执行JavaScript和使用CSS选择器

import asyncio
from crawl4ai import AsyncWebCrawler

async def main():
    async with AsyncWebCrawler(verbose=True) as crawler:
        js_code = ["const loadMoreButton = Array.from(document.querySelectorAll('button')).find(button => button.textContent.includes('Load More')); loadMoreButton && loadMoreButton.click();"]
        result = await crawler.arun(
            url="https://www.nbcnews.com/business",
            js_code=js_code,
            css_selector="article.tease-card",
            bypass_cache=True
        )
        print(result.extracted_content)

if __name__ == "__main__":
    asyncio.run(main())

使用代理

import asyncio
from crawl4ai import AsyncWebCrawler

async def main():
    async with AsyncWebCrawler(verbose=True, proxy="http://127.0.0.1:7890") as crawler:
        result = await crawler.arun(
            url="https://www.nbcnews.com/business",
            bypass_cache=True
        )
        print(result.markdown)

if __name__ == "__main__":
    asyncio.run(main())

不使用LLM提取结构化数据

JsonCssExtractionStrategy允许使用CSS选择器从网页中精确提取结构化数据。

import asyncio
import json
from crawl4ai import AsyncWebCrawler
from crawl4ai.extraction_strategy import JsonCssExtractionStrategy

async def extract_news_teasers():
    schema = {
        "name": "News Teaser Extractor",
        "baseSelector": ".wide-tease-item__wrapper",
        "fields": [
            {
                "name": "category",
                "selector": ".unibrow span[data-testid='unibrow-text']",
                "type": "text",
            },
            {
                "name": "headline",
                "selector": ".wide-tease-item__headline",
                "type": "text",
            },
            {
                "name": "summary",
                "selector": ".wide-tease-item__description",
                "type": "text",
            },
            {
                "name": "time",
                "selector": "[data-testid='wide-tease-date']",
                "type": "text",
            },
            {
                "name": "image",
                "type": "nested",
                "selector": "picture.teasePicture img",
                "fields": [
                    {"name": "src", "type": "attribute", "attribute": "src"},
                    {"name": "alt", "type": "attribute", "attribute": "alt"},
                ],
            },
            {
                "name": "link",
                "selector": "a[href]",
                "type": "attribute",
                "attribute": "href",
            },
        ],
    }

    extraction_strategy = JsonCssExtractionStrategy(schema, verbose=True)

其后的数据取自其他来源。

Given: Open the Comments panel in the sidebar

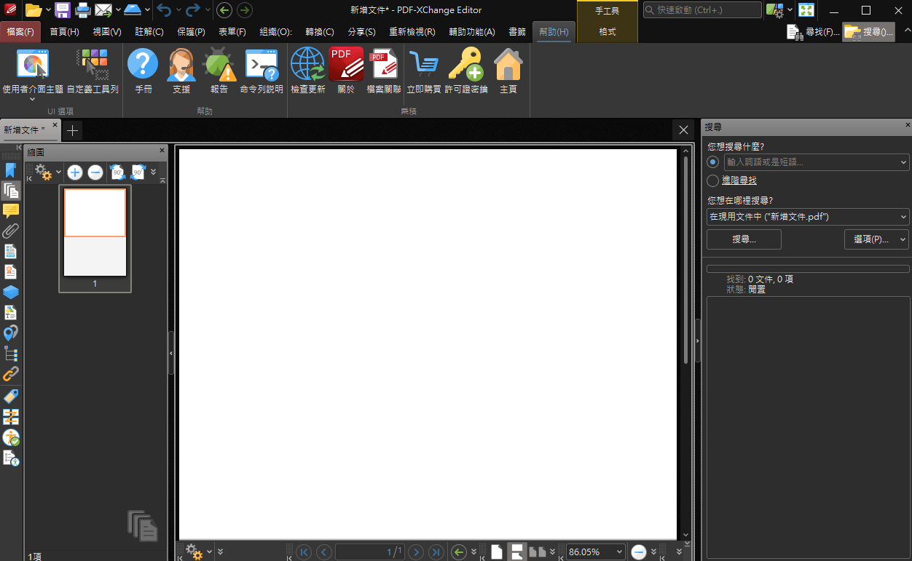Looking at the screenshot, I should click(x=11, y=210).
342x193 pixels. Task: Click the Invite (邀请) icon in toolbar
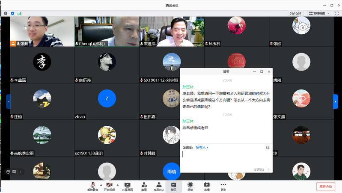click(143, 186)
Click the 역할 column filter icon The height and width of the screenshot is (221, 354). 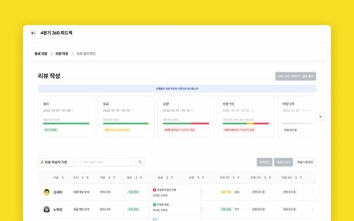pos(114,177)

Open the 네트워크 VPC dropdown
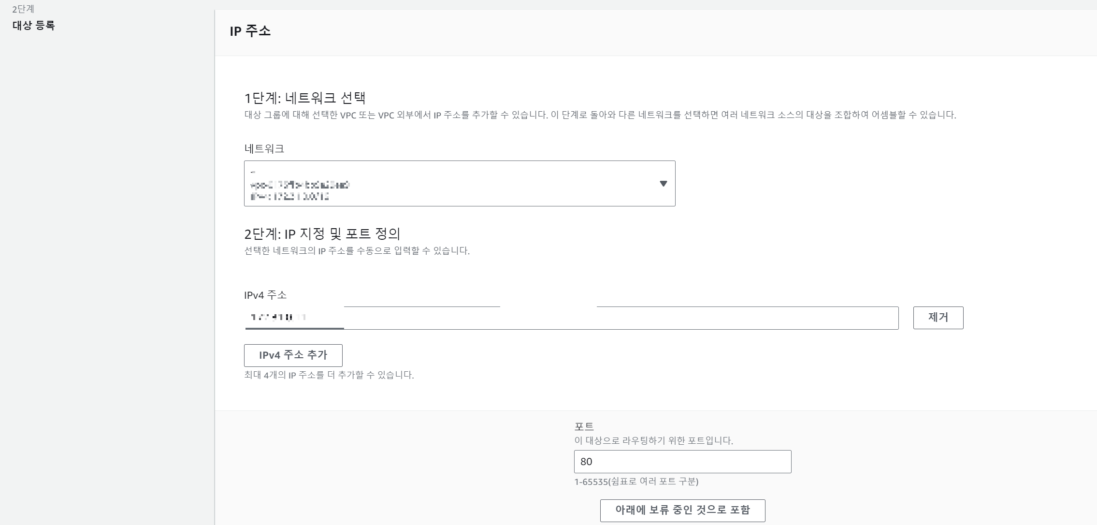click(x=459, y=183)
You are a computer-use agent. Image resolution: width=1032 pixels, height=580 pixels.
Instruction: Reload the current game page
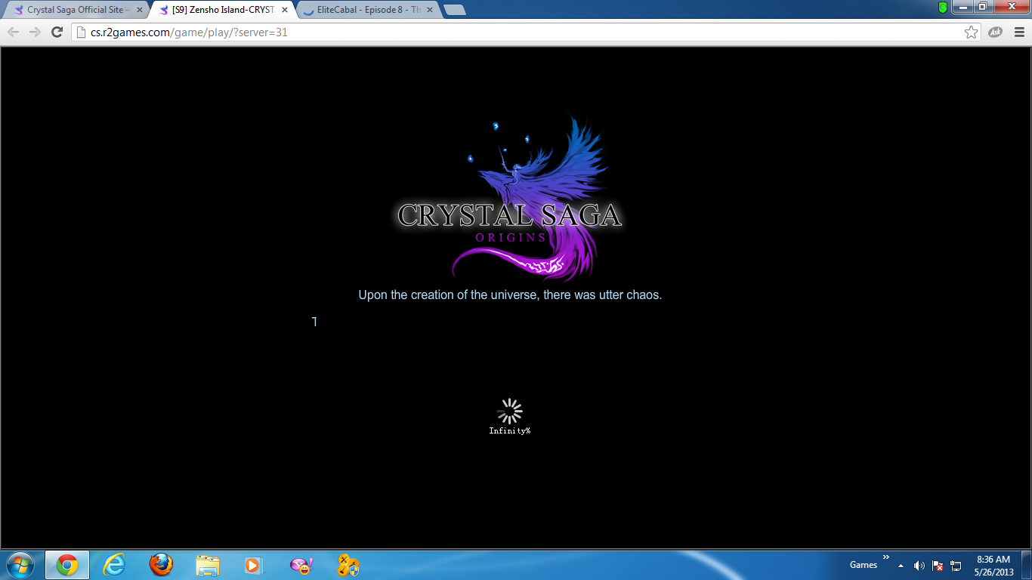pos(57,32)
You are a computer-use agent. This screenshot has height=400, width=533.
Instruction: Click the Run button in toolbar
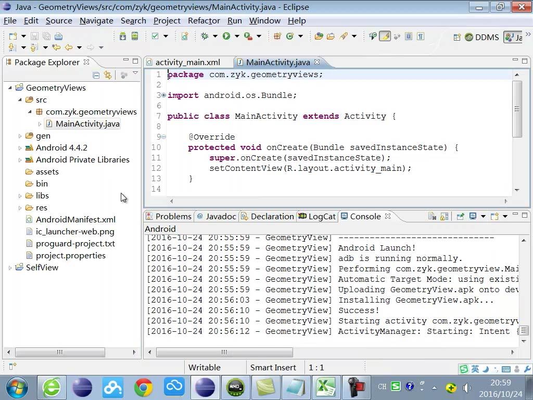click(226, 36)
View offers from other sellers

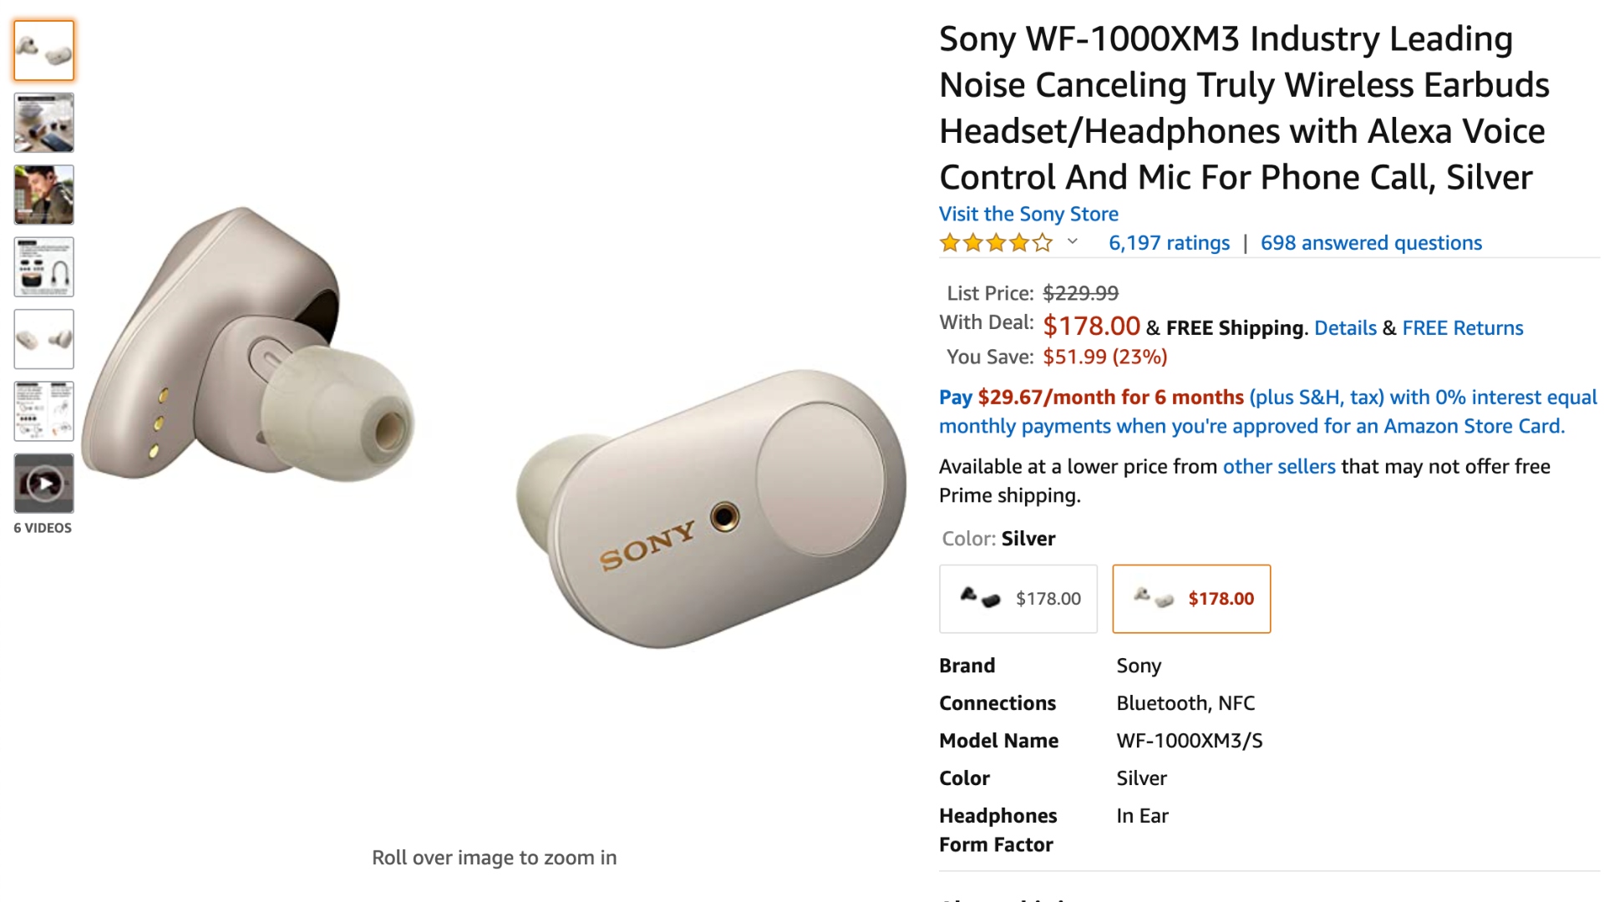[x=1279, y=467]
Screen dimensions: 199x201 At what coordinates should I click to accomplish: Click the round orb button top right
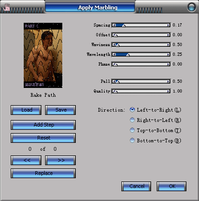[192, 7]

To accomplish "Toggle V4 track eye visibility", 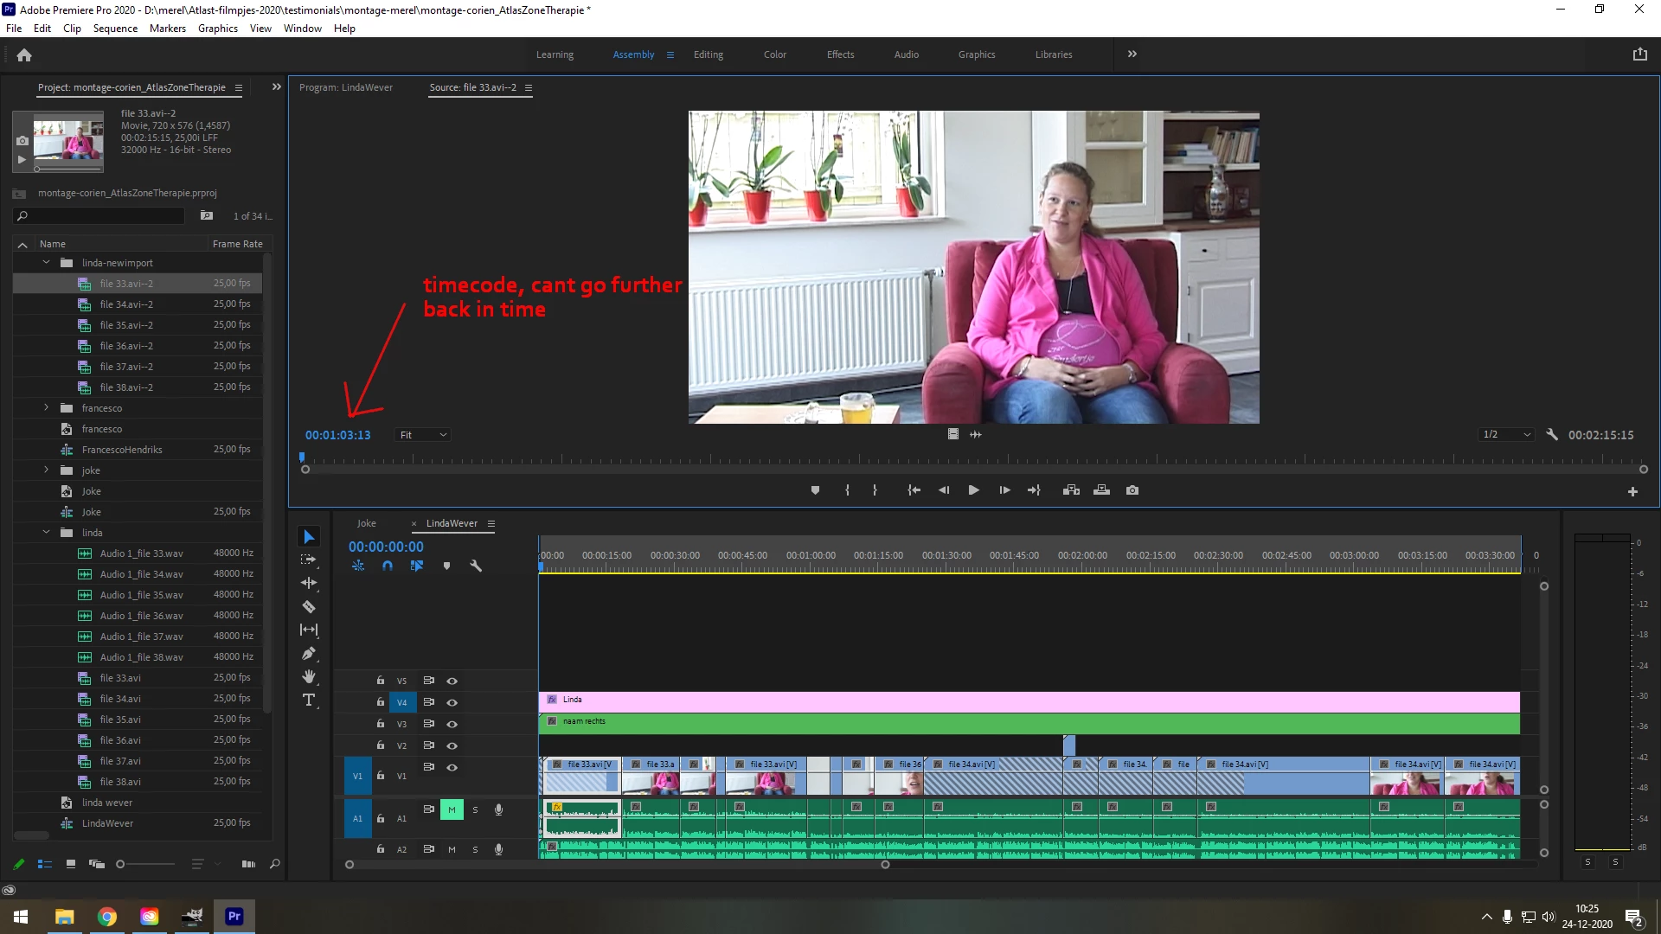I will point(452,702).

    async with AsyncWebCrawler(verbose=True) as crawler:
        result = await crawler.arun(
            url="https://www.nbcnews.com/business",
            extraction_strategy=extraction_strategy,
            bypass_cache=True,
        )

        assert result.success, "Failed to crawl the page"

        news_teasers = json.loads(result.extracted_content)
        print(f"Successfully extracted {len(news_teasers)} news teasers")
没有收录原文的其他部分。